Podemos ter certeza porque, mesmo em tempos de incerteza, Jesus estará conosco todos os dias até o fim (Mt 28:20). O Espírito Santo é a presença pessoal Dele em nosso coração. Em seu livro De Servo Arbitrio (A Escravidão da Vontade), escrito em 1525 em resposta a Erasmo de Rotterdam, Martinho Lutero argumentou que a religião não é uma simples questão de conjectura: “O Espírito Santo não é cético, e as coisas que escreveu em nossos corações não são dúvidas nem opiniões, mas asserções mais seguras e certas do que toda a experiência e a própria vida” (The Bondage of the Will [Baker Academic, 2012], p. 70).

E em se tratando de incertezas, deixe Deus construir convicções em você.
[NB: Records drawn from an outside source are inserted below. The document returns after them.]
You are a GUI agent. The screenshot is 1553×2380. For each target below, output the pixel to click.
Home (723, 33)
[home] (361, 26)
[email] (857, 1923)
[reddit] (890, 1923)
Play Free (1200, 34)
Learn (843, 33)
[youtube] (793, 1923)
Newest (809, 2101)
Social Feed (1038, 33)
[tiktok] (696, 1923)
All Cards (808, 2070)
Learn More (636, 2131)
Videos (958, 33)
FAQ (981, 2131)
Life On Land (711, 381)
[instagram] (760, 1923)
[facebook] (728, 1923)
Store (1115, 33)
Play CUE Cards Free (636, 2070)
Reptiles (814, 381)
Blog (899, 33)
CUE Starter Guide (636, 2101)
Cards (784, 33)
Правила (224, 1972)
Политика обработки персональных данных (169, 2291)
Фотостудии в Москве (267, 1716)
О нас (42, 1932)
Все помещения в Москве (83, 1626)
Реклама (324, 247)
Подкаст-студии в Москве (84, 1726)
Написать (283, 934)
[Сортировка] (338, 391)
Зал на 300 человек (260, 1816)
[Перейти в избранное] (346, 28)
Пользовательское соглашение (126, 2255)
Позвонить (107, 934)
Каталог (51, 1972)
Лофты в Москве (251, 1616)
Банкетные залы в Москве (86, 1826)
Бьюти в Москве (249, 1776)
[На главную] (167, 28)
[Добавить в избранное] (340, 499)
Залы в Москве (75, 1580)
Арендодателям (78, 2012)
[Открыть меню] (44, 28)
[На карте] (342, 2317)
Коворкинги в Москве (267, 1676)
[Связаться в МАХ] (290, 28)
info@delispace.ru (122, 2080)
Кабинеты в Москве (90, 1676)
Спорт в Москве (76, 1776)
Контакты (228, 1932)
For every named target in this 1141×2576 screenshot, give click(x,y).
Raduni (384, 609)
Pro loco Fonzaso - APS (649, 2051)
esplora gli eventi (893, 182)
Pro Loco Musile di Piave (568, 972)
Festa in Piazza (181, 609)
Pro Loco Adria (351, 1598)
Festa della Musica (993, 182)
Nossa fé não elimina a incerteza nem os riscos, mas cada um de seus ensinos e símbolos aponta para a certeza. Crer em Deus é um risco calculado para tempos de certeza, mas principalmente de incerteza.

Minha percepção é de que a chave para lidar com a incerteza está em aprender a confiar em Deus, independentemente de quanto possa parecer ruim a situação. Mais fácil falar do que fazer, não é? Lembre-se de que Deus não permite nada que não possamos suportar (1Co 10:13) e que Ele está cuidando de nós o tempo todo, seja nos guiando em abundância e tranquilidade ou nos ajudando a atravessar os vales mais escuros (Sl 23).

Deus sabe por que as coisas estão acontecendo como estão. E no futuro iremos compreender.

Dicas para lidar com a incerteza
A psicóloga Collett Smart recomenda a abordagem conhecida como CARE, acrônimo em inglês para Choices, Agenda, Resilience e Emmotional Support:

1. Escolhas. Troque sua ansiedade por uma rotina diária sobre a qual você tenha controle. Tenha uma recreação saudável. Por exemplo, você pode trocar metade do tempo que gasta com o consumo de notícias por algo de que gosta, como ler ou ouvir música.

2. Agenda. Inclua hábitos saudáveis na sua rotina, como descanso, momentos de descontração, exercício físico e relacionamento significativo com as pessoas.

3. Resiliência. Estudos apontam que nos sentimos melhor quando concentramos nossa atenção para apoiar pessoas em dificuldade. Há algum vizinho ou amigo que você possa ajudar com pequenas atitudes? Mantenha o foco no presente e pratique a gratidão a Deus e ao próximo.

4. Suporte emocional. Além de Deus, busque apoio de uma ou duas pessoas-chave para você. Comece um diário (de curto prazo) em que você escreva sobre seus medos e receios. Em seguida, certifique-se de equilibrar este último item com todos os anteriores.

"As aflições do tempo presente assumem diversas formas, mas Cristo passou por esse trajeto, e não precisamos ficar na incerteza. Ele nos convidou: 'Vinde a Mim, todos os que estais cansados e sobrecarregados, e Eu vos aliviarei. Tomai sobre vós o Meu jugo e aprendei de Mim, porque sou manso e humilde de coração; e achareis descanso para a vossa alma. Porque o Meu jugo é suave, e o Meu fardo é leve' (Mateus 11:28-30). Seja qual for nossa condição na vida, nossa ocupação, temos um Guia seguro. Seja qual for nossa condição é Ele nosso conselheiro. Seja qual for nossa solidão Ele é nosso Amigo, em quem sempre podemos confiar" (Ellen G. White - Carta 13, 1892 e Carta 80, 1906).